Once again, the core piece of this TabletTail package is Octa’s Vacuum Dock, a large black and silver suction cup base made primarily from rubber and hard plastic. Measuring 3.5” in diameter, the cup is too large to attach to any iPod or iPhone, but fits easily on the wider backs of the iPad mini and full-sized iPad. To use it, you’re supposed to attach the suction cup to the back of your iPad, then repeatedly press a silver button to suck the remaining air out of the gap between the cup and your device, creating a pressurized seal. When you want to remove the iPad, you pull up on two tabs at the edges of the cup, some air gets in, and the grip is released. Both the suction cup and plastic frame feel reasonably solid, improving the likelihood that someone might feel comfortable relying on something so simple to prop up a reasonably fragile computer.

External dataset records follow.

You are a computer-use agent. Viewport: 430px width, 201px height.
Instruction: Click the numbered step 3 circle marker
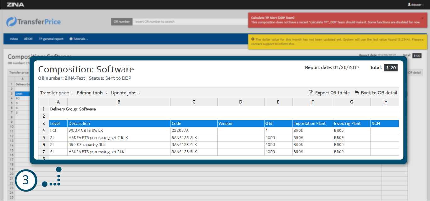(26, 181)
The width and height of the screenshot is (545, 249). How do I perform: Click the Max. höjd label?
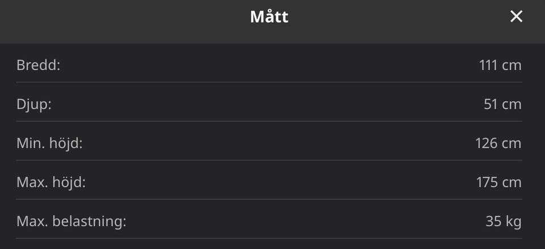(x=51, y=182)

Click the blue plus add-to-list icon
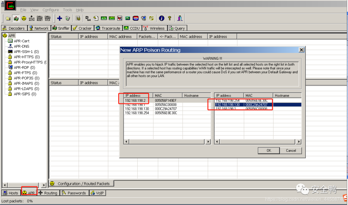(60, 18)
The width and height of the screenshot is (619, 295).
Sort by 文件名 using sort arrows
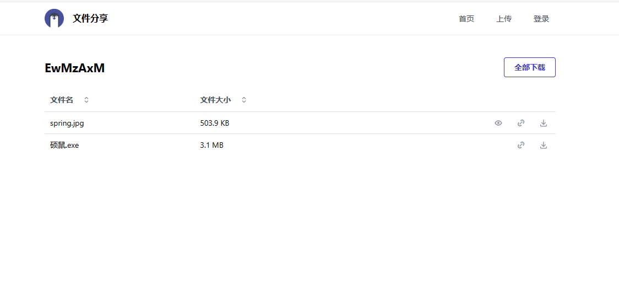(86, 100)
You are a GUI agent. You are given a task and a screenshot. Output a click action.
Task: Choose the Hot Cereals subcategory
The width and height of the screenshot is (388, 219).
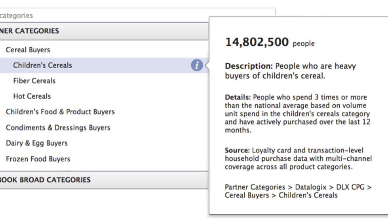click(x=32, y=96)
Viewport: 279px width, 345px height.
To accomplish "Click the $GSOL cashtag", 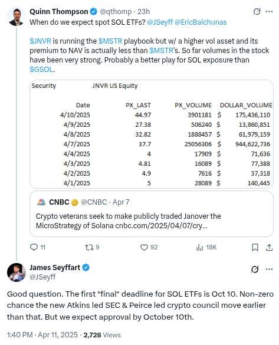I will coord(41,70).
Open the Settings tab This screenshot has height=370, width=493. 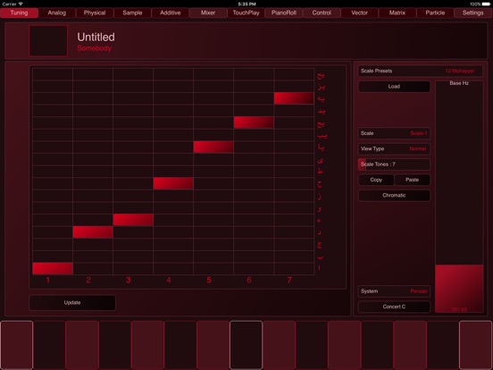[472, 13]
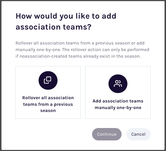Click the 'How would you like to add' heading

pyautogui.click(x=66, y=16)
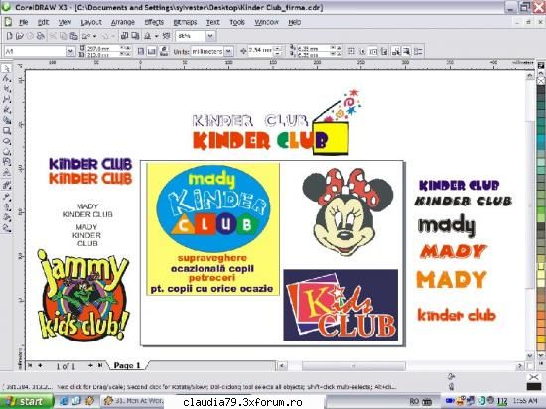
Task: Open the paper type A4 dropdown
Action: point(70,52)
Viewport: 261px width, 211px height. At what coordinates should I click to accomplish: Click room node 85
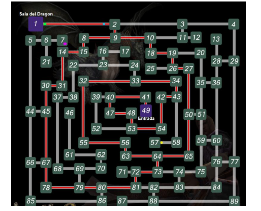pos(31,201)
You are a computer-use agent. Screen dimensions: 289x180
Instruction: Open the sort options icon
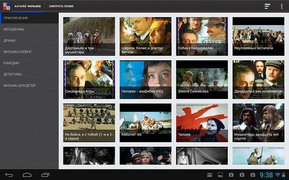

As a general statement, the Vacuum Dock worked as expected with our iPads and minis. When the suction cup is placed firmly on the back of an iPad, you can generally expect that no more than three pumps of the button will be necessary to remove the air gap and bond the tablet securely to the mount. In most cases, only one pump will be necessary, and in fact, if you push your iPad solidly onto the cup, you mightn’t need to use the button at all. Completely flat-backed, smooth iPad and mini cases can also work with the suction cup system, though you’ll want to really make sure that the grip is secure before trusting your iPad at any significant height.
The only noteworthy problem we had with the Vacuum Dock was limited to a single fourth-generation iPad, and then only when the suction cup was centered entirely around the Apple logo—a piece of the rear shell that is apparently capable of flexing just enough under some circumstances to let air in. On one iPad, we could not make the suction cup stick around the logo no matter how hard we tried, but found just enough space underneath it to secure the mount off-center, making the iPad a bit less stable. Another fourth-generation iPad worked without issues, though, as did multiple iPad minis and some cases.
While the Vacuum Dock’s accidental detachment or drop risk wasn’t negligible with the original TabletTail, the stakes weren’t quite as high as they are with this version. That’s because the Monkey Kit’s second piece, a flexible tube called the MonkeyTail, is specifically designed to elevate your iPad significantly above a flat surface. Octa depicts it being used as a desktop stand, a flexible bar that can be wedged between two surfaces, and as a wraparound option for “poles, bars, and railings.” Made from what appears to be a metal gooseneck so significantly wrapped in smooth rubber that you’d only guess its contents from its weight and timbre when tapped, the MonkeyTail looks and feels totally soft by comparison with typical goosenecks, which almost invariably show each of their numerous spiny joints.
The Vacuum Dock and MonkeyTail come together using a simple, metal-based locking system that feels completely secure, so you needn’t worry about these parts disassembling inadvertently. Moreover, the MonkeyTail does a pretty good job of holding its position once it’s settled into a given curvature, and the weight of even a full-sized iPad isn’t enough to disrupt it. Unfortunately, we did note that iPads of all sizes were subject to a bit of shaking during touchscreen interactions, an issue that typically isn’t found in desktop stands. This TabletTail kit is thus better suited to mostly passive iPad use, such as video viewing, than active application use such as typing or gaming. Though the MonkeyTail is around 35.5” long, it’s capable of stably holding a full-sized iPad five or six inches off the surface of a table, depending on the iPad’s orientation.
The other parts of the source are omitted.